After fighting with his wife, one man in Saudi Arabia decided to apologize. Unfortunately, his wife had already moved back in with her parents. So he created a banner with his plea for forgiveness printed on it, hung it near his in-laws’ house, and commented, “I hope she will accept my apology and come back home.”

There are lots of ways to say I’m sorry—banners, greeting cards, Web sites, public speeches, or just a simple hand-on-the-shoulder discussion next to the refrigerator. No matter how we express the idea, an acceptable apology should cover some basic points.

First, it’s important to name the offense. Years after Joseph’s brothers sold him as a slave, they sent him this message: “Please forgive your brothers for . . . their sin in treating you so cruelly” (Genesis 50:17). Although they didn’t go into the details of the sale, they did address the heart of the matter, which was their cruelty.

Second, once they established the issue, the brothers focused exclusively on their own wrongdoing. They didn’t remind Joseph of his bratty behavior and superiority complex back when they were growing up. Like the brothers, we should not try to justify our offense by pinning blame on the other person.

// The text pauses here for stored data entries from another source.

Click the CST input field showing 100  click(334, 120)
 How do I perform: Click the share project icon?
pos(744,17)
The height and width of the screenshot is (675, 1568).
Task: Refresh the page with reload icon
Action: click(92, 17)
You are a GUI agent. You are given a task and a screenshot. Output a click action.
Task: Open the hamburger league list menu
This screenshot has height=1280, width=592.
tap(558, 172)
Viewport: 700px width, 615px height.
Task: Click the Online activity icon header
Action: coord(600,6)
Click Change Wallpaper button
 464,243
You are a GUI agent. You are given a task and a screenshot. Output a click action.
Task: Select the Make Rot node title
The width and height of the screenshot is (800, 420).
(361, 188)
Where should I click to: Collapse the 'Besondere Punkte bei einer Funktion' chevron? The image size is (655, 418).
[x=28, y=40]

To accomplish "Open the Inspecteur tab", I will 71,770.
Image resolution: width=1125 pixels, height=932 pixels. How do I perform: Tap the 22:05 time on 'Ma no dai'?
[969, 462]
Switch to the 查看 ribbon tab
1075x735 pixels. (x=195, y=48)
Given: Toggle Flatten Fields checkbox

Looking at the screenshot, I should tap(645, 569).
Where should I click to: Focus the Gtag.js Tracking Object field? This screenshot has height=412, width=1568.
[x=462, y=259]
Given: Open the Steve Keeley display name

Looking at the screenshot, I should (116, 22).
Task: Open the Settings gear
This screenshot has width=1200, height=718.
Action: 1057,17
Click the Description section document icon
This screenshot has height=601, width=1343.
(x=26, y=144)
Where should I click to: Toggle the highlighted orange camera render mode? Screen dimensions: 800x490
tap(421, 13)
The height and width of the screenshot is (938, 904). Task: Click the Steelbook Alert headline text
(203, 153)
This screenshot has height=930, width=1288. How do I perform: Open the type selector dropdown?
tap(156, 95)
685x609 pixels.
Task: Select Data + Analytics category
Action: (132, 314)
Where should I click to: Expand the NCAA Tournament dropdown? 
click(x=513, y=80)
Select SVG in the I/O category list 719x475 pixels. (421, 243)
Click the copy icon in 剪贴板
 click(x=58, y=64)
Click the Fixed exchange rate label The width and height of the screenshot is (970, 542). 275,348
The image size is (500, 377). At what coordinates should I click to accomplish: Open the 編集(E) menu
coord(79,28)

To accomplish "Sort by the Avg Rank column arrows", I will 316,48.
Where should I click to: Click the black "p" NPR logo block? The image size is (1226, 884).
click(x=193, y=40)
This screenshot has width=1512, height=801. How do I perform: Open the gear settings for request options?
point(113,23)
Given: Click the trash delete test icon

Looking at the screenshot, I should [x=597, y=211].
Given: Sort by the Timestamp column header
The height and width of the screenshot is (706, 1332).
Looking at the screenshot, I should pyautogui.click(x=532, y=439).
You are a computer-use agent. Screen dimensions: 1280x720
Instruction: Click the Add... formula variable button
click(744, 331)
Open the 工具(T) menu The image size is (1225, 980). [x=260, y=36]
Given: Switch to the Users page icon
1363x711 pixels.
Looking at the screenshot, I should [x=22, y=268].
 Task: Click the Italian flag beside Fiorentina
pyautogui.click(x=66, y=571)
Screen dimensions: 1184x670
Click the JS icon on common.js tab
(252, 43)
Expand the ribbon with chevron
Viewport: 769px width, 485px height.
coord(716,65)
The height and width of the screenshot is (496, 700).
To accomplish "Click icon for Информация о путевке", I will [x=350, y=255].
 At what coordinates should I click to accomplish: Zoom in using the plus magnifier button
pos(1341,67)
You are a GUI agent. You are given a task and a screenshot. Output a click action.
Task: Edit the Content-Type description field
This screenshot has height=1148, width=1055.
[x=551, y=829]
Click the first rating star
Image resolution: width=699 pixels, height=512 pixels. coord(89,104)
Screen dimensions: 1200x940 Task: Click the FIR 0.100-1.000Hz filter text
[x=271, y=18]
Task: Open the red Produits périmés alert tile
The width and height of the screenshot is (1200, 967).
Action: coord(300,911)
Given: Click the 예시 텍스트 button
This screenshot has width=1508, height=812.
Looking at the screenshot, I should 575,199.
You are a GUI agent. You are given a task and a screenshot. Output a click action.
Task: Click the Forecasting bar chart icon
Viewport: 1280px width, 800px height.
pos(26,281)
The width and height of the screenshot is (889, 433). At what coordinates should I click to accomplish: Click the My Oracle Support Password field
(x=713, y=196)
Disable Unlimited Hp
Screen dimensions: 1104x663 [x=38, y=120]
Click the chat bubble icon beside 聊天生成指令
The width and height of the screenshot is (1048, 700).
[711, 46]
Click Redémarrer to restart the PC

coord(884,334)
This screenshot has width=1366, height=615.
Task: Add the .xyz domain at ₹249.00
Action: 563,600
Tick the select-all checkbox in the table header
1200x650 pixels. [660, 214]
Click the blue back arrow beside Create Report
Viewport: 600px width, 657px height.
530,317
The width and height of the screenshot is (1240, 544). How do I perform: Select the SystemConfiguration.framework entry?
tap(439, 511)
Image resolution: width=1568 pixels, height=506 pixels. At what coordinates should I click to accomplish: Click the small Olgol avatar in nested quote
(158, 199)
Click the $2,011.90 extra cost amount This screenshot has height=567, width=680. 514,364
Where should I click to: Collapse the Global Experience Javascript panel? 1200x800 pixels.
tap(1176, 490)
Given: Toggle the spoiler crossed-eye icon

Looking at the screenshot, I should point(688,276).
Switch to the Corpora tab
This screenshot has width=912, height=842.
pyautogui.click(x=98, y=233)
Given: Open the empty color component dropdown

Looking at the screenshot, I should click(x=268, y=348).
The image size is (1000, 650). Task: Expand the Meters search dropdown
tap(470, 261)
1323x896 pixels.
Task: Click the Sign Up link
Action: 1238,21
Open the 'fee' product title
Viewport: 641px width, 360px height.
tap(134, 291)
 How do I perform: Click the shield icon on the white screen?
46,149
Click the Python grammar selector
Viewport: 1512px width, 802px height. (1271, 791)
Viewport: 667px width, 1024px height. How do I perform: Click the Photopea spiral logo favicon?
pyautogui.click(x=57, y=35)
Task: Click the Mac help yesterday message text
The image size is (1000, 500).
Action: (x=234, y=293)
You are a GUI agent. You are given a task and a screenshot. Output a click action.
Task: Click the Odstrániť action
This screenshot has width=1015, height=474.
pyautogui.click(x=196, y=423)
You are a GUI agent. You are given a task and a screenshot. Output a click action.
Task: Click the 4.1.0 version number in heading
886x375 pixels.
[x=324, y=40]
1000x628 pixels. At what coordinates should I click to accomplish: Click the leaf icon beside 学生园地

Third, sometimes an apology includes taking action to make things right. Joseph’s brothers bowed before him, proclaiming, “Look! We are your slaves!” (Genesis 50:18). This fulfilled a prophetic dream of Joseph’s in which he would reign over his family members (Genesis 37:5-8). The whole situation had come full circle and his siblings’ repentant action was a final act of restitution.

The Bible urges us to “work at living in peace with everyone” (Hebrews 12:14). Sometimes this means giving an acceptable apology—identifying and owning up to our fault and then doing what it takes to made amends for our offense.